▸ RECORDS PROVIDED
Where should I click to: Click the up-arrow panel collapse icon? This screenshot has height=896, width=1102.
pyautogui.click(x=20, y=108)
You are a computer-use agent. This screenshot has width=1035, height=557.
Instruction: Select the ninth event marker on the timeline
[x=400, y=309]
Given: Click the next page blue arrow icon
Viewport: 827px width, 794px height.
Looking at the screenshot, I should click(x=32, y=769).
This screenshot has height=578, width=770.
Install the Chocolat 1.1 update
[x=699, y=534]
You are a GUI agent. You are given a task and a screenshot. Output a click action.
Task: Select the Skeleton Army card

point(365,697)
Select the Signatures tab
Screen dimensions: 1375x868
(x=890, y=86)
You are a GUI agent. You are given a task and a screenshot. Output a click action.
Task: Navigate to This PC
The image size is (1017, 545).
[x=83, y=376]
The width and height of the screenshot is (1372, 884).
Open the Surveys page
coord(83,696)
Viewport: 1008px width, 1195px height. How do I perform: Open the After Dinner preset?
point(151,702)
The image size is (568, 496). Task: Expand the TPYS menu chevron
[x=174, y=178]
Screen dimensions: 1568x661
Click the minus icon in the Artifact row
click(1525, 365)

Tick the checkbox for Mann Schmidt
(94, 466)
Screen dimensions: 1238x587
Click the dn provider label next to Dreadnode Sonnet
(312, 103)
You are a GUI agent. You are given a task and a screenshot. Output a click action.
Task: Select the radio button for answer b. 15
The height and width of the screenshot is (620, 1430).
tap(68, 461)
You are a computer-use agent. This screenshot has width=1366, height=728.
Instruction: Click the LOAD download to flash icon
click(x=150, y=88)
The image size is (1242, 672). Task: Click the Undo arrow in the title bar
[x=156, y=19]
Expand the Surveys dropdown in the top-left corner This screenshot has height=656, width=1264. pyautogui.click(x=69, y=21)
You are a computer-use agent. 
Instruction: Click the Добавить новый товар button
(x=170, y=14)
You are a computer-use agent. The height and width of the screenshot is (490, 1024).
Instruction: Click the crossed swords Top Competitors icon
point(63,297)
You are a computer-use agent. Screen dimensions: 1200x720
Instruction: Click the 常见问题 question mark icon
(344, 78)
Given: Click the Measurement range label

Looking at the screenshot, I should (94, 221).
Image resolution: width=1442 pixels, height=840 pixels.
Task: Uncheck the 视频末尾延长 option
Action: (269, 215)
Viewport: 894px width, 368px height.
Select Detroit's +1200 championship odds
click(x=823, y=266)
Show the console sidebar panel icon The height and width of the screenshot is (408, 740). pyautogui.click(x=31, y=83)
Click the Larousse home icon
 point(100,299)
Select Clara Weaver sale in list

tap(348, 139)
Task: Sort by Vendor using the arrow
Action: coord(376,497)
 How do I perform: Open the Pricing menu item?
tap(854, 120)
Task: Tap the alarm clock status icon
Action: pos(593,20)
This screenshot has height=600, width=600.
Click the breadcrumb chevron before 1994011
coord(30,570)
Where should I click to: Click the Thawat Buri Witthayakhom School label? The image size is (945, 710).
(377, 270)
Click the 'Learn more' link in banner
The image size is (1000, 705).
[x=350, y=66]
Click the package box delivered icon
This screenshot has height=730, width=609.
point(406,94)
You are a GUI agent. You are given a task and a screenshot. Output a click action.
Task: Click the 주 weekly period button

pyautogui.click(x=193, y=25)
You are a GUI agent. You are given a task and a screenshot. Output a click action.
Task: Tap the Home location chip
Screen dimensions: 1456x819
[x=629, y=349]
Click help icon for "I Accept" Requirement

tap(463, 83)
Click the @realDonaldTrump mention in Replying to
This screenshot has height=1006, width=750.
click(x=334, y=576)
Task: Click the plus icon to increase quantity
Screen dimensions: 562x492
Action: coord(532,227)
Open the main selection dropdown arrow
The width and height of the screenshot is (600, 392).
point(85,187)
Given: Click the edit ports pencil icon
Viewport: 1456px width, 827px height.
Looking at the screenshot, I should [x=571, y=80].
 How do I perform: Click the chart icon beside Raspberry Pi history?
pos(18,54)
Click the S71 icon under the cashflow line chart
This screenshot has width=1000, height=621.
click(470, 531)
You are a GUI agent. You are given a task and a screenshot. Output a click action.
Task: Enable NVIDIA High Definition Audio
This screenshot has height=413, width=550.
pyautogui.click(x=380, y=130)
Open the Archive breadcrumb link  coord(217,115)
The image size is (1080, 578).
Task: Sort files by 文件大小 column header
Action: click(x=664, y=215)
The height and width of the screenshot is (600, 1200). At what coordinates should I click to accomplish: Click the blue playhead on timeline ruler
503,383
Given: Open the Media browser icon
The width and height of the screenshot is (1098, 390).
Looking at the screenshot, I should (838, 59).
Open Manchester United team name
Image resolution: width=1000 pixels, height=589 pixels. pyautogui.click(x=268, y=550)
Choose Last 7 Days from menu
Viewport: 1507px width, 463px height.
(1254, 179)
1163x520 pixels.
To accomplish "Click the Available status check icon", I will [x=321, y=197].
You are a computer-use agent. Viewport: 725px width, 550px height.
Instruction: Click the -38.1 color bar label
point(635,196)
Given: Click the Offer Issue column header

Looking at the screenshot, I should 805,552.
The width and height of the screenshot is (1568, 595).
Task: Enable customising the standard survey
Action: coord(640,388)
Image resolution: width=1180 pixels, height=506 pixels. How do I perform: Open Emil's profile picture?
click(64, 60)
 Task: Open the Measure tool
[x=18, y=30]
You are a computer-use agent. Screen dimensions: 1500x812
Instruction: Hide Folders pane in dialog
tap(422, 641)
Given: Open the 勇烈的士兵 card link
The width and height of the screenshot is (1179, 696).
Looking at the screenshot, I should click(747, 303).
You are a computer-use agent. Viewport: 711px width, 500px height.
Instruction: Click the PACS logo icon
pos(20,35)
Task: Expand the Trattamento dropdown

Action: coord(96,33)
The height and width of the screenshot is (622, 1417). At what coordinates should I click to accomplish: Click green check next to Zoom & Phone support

▸ HOW TO COMPLETE THIS TASK
Return each line from the material that includes the string "computer".

▸ SOLUTION TO THIS EXERCISE
You are a computer-use agent. This screenshot has width=1035, height=557.
You are a computer-use agent. This screenshot has width=1366, height=728.
You are a computer-use agent. 
You are a computer-use agent. The height and width of the screenshot is (490, 1024).
You are a computer-use agent. Screen dimensions: 1200x720
You are a computer-use agent. Viewport: 725px width, 550px height.
You are a computer-use agent. Screen dimensions: 1500x812
You are a computer-use agent. Viewport: 711px width, 500px height.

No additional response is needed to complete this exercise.